Os resultados indicaram uma melhora no desempenho de 2,2s e 3,5s (que corresponde a cerca de 1,5%) quando comparados, respectivamente, os resultados entre tecido IVL e placebo e vestuário padrão. Verificou-se, inclusive, que a redução do tempo para completar o teste de quatro km com o IVL foi maior que o erro associado à própria medida, confirmando o efeito positivo também para essa população e teste. Embora discreta, a variação é relevante para atletas de alto desempenho, pois pode determinar a chegada ao pódio, enfatiza o pesquisador.

Para ele, os resultados alcançados nestes três estudos mostram o efeito ergogênico do tecido IVL na melhoria do desempenho em provas de resistência aeróbia para indivíduos ativos e treinados.  Sugerem ainda que o possível mecanismo de ação do IVL está associado ao aumento da produção de energia por vias aeróbias e que seus efeitos positivos sobre o organismo, que resultam em melhoria de desempenho, estão associados tanto ao musculo quanto ao tecido adiposo, o que abre caminho para novas pesquisas.

Caráter multidisciplinar

O desenrolar do estudo foi muito amplo e envolveu várias parcerias, desde a sua concepção, com a coorientação do professor Romulo Cassio de Moraes Bertuzzi, do Grupo de Estudos em Desempenho Aeróbio da USP, que teve participação ativa na construção dos protocolos e na discussão dos resultados.  Os testes de desempenho, as medidas de temperatura, as análises bioquímicas e os metabolismos energéticos foram realizados no Laboratório de Fisiologia do Exercício (FISEX – Unicamp) sob a supervisão da professora Mara Patricia T. Chacon-Mikahil.

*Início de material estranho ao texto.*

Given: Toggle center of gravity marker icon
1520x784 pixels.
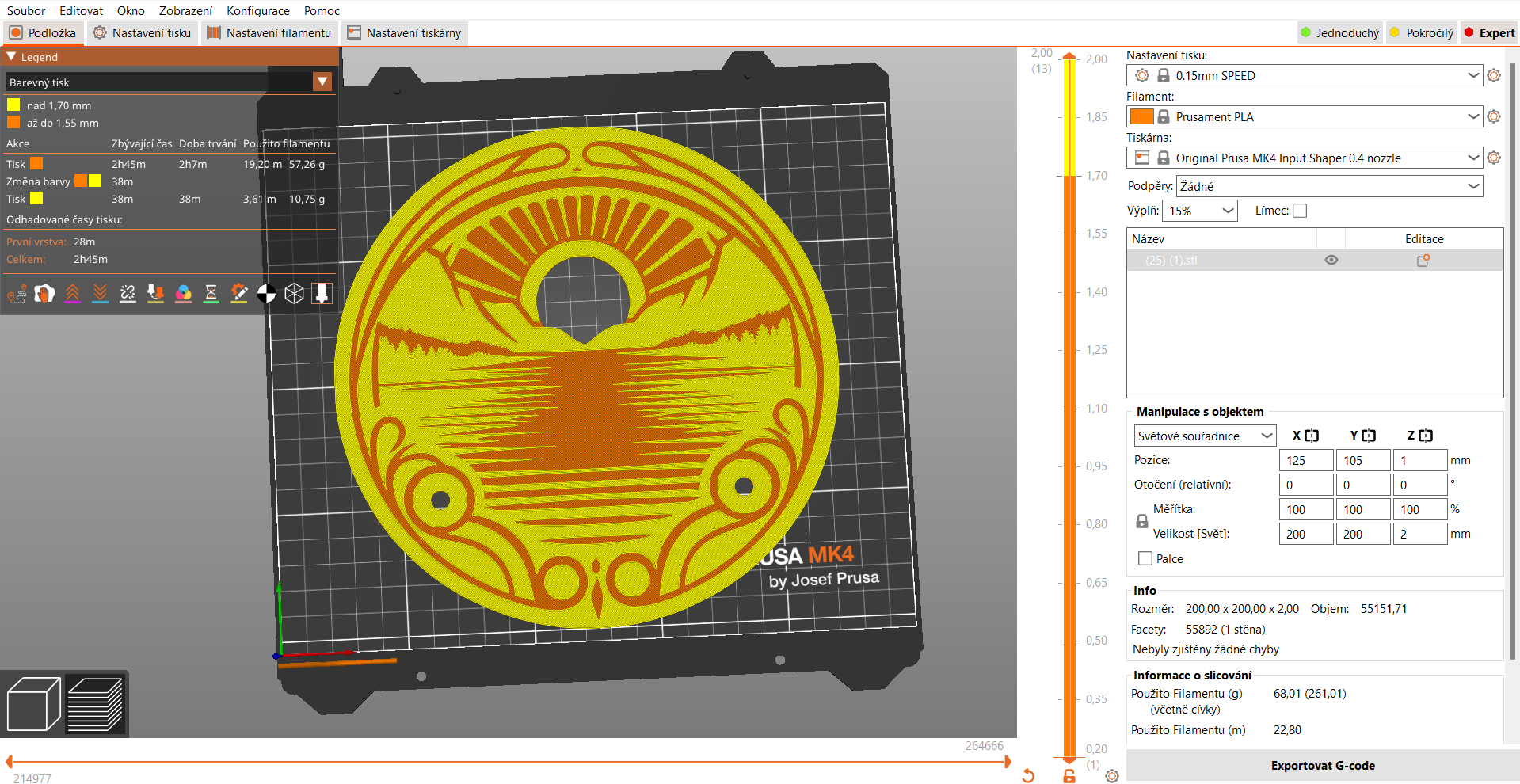Looking at the screenshot, I should [266, 294].
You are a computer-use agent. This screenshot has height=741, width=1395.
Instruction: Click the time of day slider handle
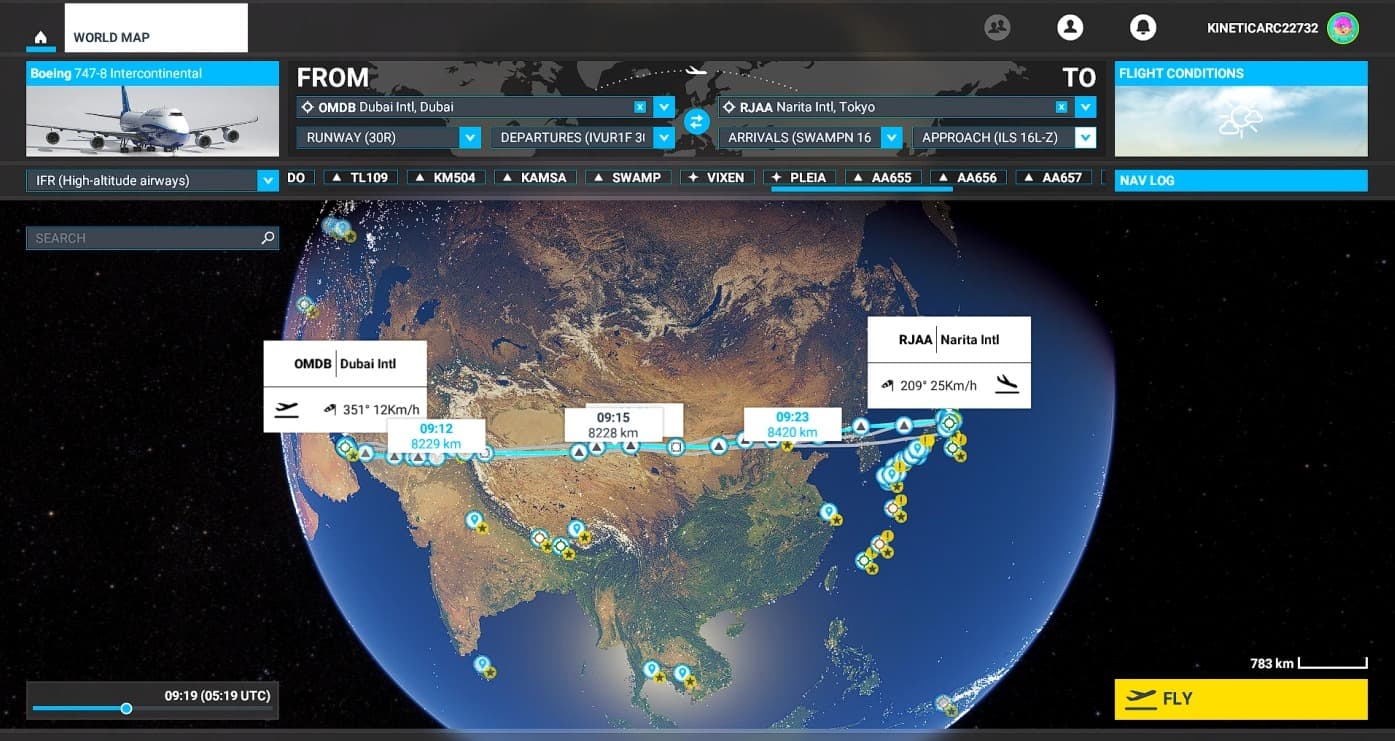(126, 709)
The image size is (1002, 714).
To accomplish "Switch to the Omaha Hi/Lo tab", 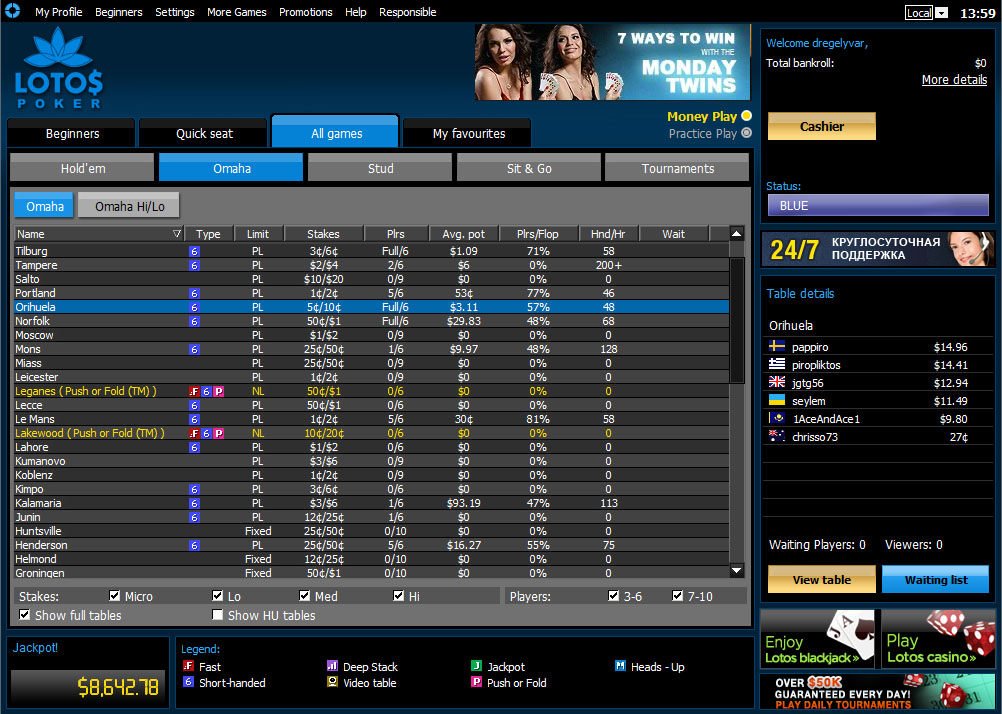I will pyautogui.click(x=128, y=205).
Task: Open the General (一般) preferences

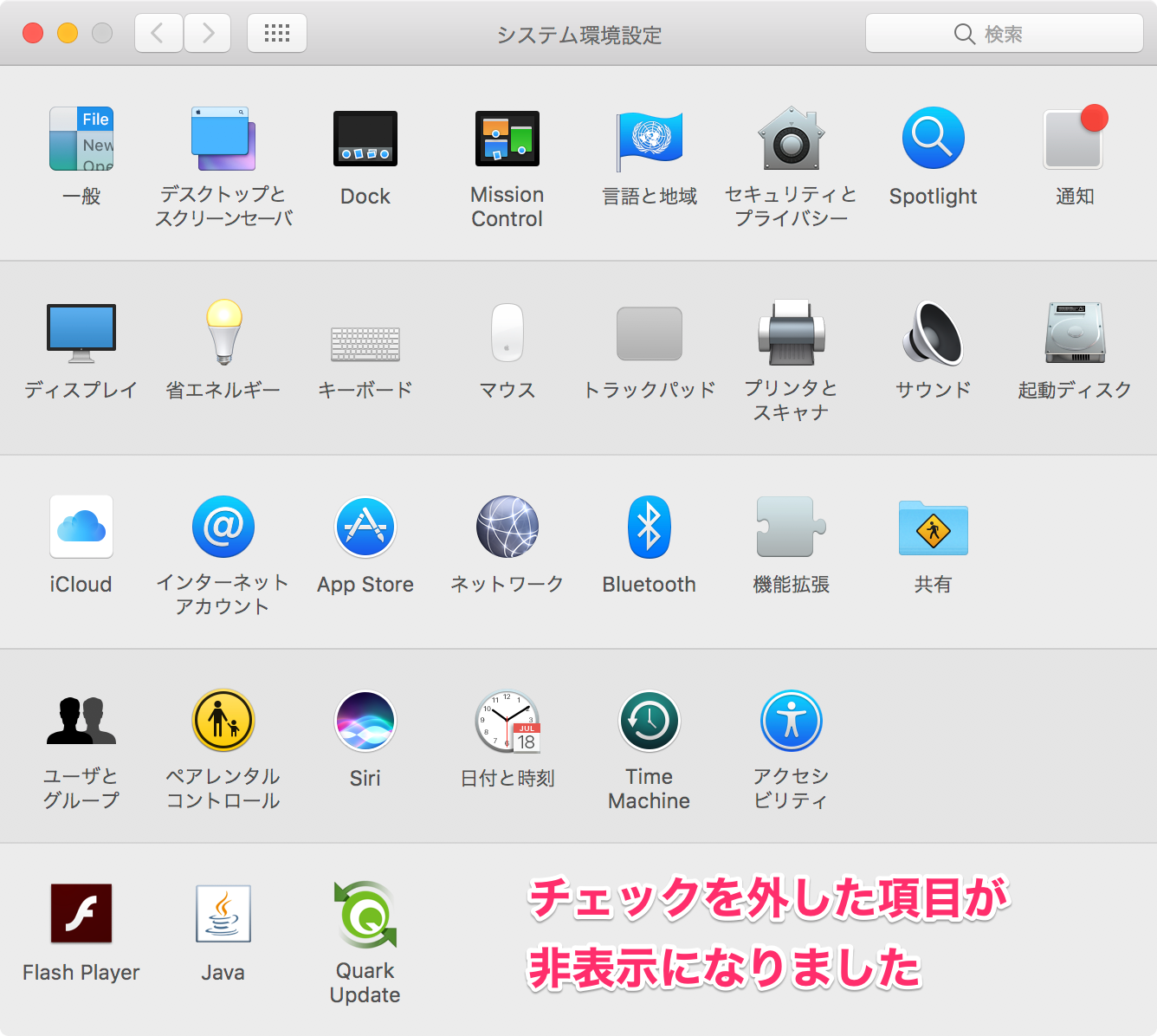Action: coord(82,139)
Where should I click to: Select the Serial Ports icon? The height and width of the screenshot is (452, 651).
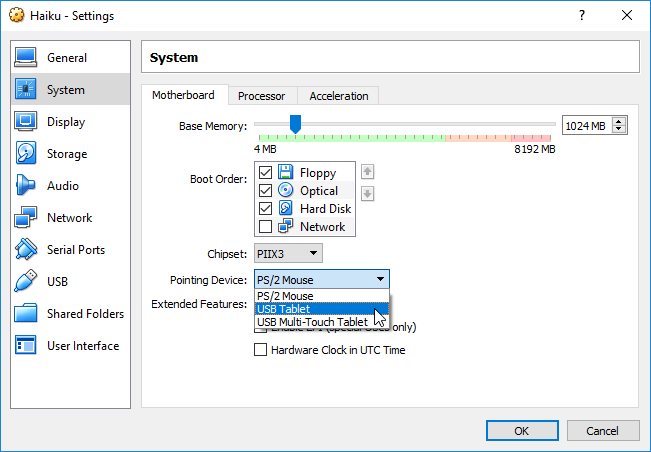coord(27,250)
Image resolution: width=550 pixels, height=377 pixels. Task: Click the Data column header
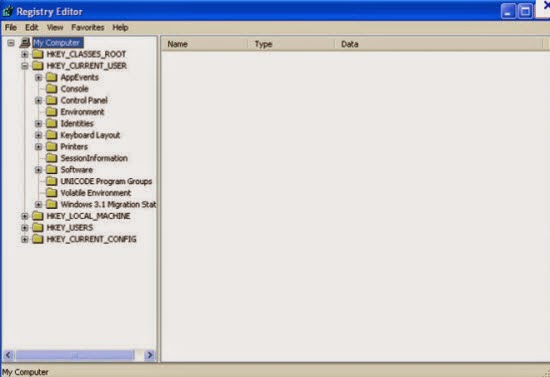(438, 44)
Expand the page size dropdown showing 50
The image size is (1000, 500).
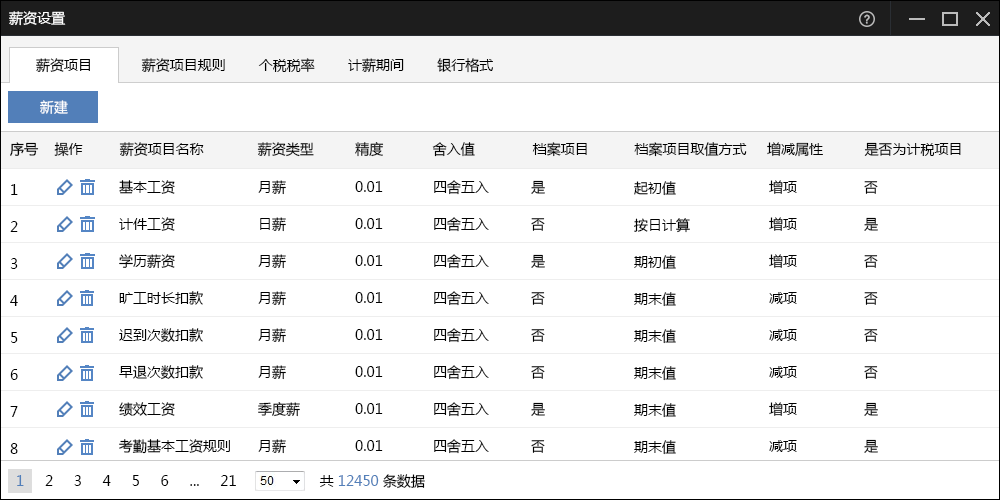(280, 481)
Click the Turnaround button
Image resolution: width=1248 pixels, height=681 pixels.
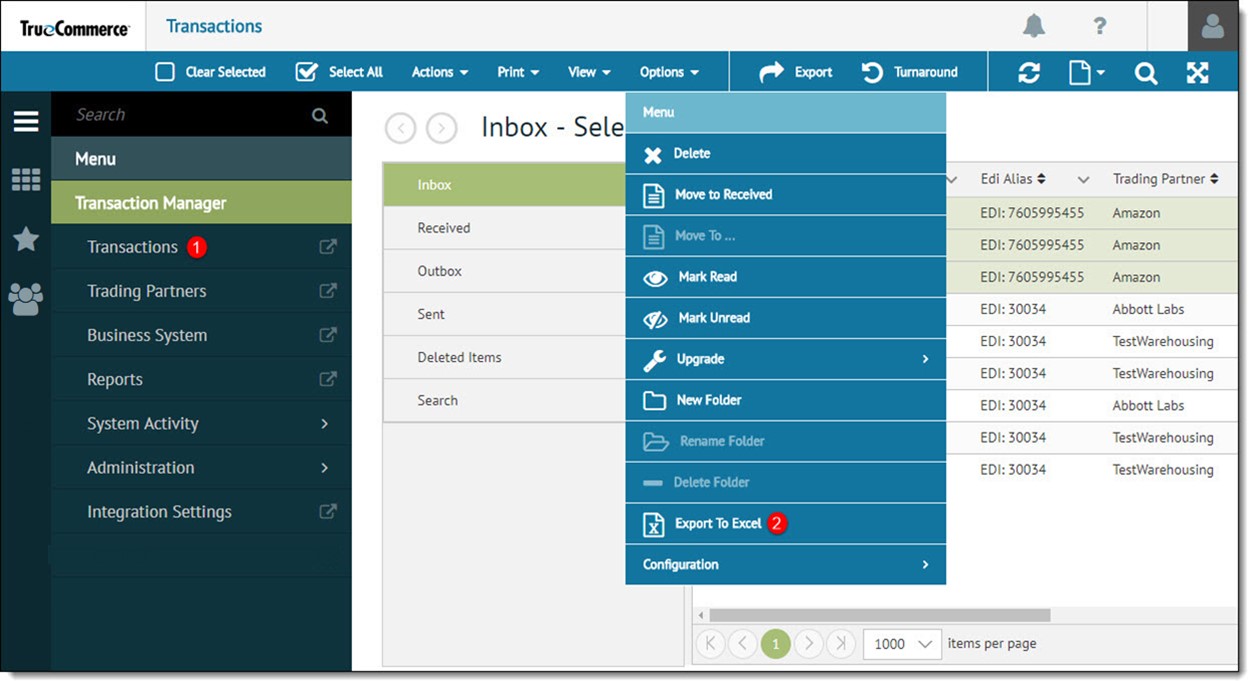910,72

As análises para a determinação da biodisponibilidade de óxido nítrico foram realizadas no Aterolab-Unicamp, da Faculdade de Ciências Médicas, orientadas pelo professor Andrei Carvalho Sposito.

No Laboratório Nacional de Biociências do Centro Nacional de Pesquisas em Energia e Materiais (LNBio/CNPEN) foram realizadas as análises metabolômicas, supervisionadas pelo pesquisadorMauricio Sforza.  O doutorado sanduíche levou Arthur à University of Queensland, Brisbane, Austrália, e à Victoria University, Melbourne, Austrália, onde foram feitas análises de todos os marcadores bioquímicos de estresse oxidativo e defesa antioxidante.